RECORDS SHOWN ::

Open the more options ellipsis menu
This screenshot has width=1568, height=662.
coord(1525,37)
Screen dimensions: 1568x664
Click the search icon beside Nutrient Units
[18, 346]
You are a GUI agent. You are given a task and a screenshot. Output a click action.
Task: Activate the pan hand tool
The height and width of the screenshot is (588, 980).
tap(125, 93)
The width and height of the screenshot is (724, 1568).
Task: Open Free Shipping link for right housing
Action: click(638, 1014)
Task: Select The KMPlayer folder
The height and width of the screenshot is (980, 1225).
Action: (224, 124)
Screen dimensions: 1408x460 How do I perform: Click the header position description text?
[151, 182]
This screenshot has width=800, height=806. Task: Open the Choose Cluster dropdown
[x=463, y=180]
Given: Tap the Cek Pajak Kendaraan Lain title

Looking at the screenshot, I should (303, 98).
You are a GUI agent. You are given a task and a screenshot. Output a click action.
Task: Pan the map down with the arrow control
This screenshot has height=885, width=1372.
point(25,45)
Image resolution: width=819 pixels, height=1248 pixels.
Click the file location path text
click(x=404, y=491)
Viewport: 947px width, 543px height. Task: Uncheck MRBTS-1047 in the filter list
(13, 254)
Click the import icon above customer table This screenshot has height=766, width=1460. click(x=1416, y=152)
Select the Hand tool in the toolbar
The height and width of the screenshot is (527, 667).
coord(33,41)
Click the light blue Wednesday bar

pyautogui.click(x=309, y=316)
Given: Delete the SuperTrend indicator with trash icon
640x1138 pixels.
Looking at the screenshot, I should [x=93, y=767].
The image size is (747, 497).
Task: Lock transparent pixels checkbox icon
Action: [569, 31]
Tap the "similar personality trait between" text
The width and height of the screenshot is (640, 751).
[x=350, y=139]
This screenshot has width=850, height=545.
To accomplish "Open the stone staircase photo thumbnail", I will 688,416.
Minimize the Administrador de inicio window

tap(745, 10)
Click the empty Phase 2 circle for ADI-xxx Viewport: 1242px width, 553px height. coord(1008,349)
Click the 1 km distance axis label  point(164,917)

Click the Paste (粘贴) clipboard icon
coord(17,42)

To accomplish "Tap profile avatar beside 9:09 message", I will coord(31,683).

TASK OBJECTIVE ::
Transcribe the full listing, word for word.

ANSWER BOX ::
Open the more options ellipsis menu
This screenshot has width=1568, height=662.
coord(1525,37)
Screen dimensions: 1568x664
Click the search icon beside Nutrient Units
[18, 346]
You are a GUI agent. You are given a task and a screenshot. Output a click action.
Task: Activate the pan hand tool
The height and width of the screenshot is (588, 980).
tap(125, 93)
The width and height of the screenshot is (724, 1568).
Task: Open Free Shipping link for right housing
Action: click(638, 1014)
Task: Select The KMPlayer folder
The height and width of the screenshot is (980, 1225).
Action: (224, 124)
Screen dimensions: 1408x460 How do I perform: Click the header position description text?
[151, 182]
This screenshot has width=800, height=806. Task: Open the Choose Cluster dropdown
[x=463, y=180]
Given: Tap the Cek Pajak Kendaraan Lain title

Looking at the screenshot, I should (303, 98).
You are a GUI agent. You are given a task and a screenshot. Output a click action.
Task: Pan the map down with the arrow control
This screenshot has height=885, width=1372.
point(25,45)
Image resolution: width=819 pixels, height=1248 pixels.
Click the file location path text
click(x=404, y=491)
Viewport: 947px width, 543px height. Task: Uncheck MRBTS-1047 in the filter list
(13, 254)
Click the import icon above customer table This screenshot has height=766, width=1460. click(x=1416, y=152)
Select the Hand tool in the toolbar
The height and width of the screenshot is (527, 667).
coord(33,41)
Click the light blue Wednesday bar

pyautogui.click(x=309, y=316)
Given: Delete the SuperTrend indicator with trash icon
640x1138 pixels.
Looking at the screenshot, I should [x=93, y=767].
The image size is (747, 497).
Task: Lock transparent pixels checkbox icon
Action: [569, 31]
Tap the "similar personality trait between" text
The width and height of the screenshot is (640, 751).
[x=350, y=139]
This screenshot has width=850, height=545.
To accomplish "Open the stone staircase photo thumbnail", I will 688,416.
Minimize the Administrador de inicio window

tap(745, 10)
Click the empty Phase 2 circle for ADI-xxx Viewport: 1242px width, 553px height. coord(1008,349)
Click the 1 km distance axis label  point(164,917)

Click the Paste (粘贴) clipboard icon
coord(17,42)

To accomplish "Tap profile avatar beside 9:09 message", I will coord(31,683).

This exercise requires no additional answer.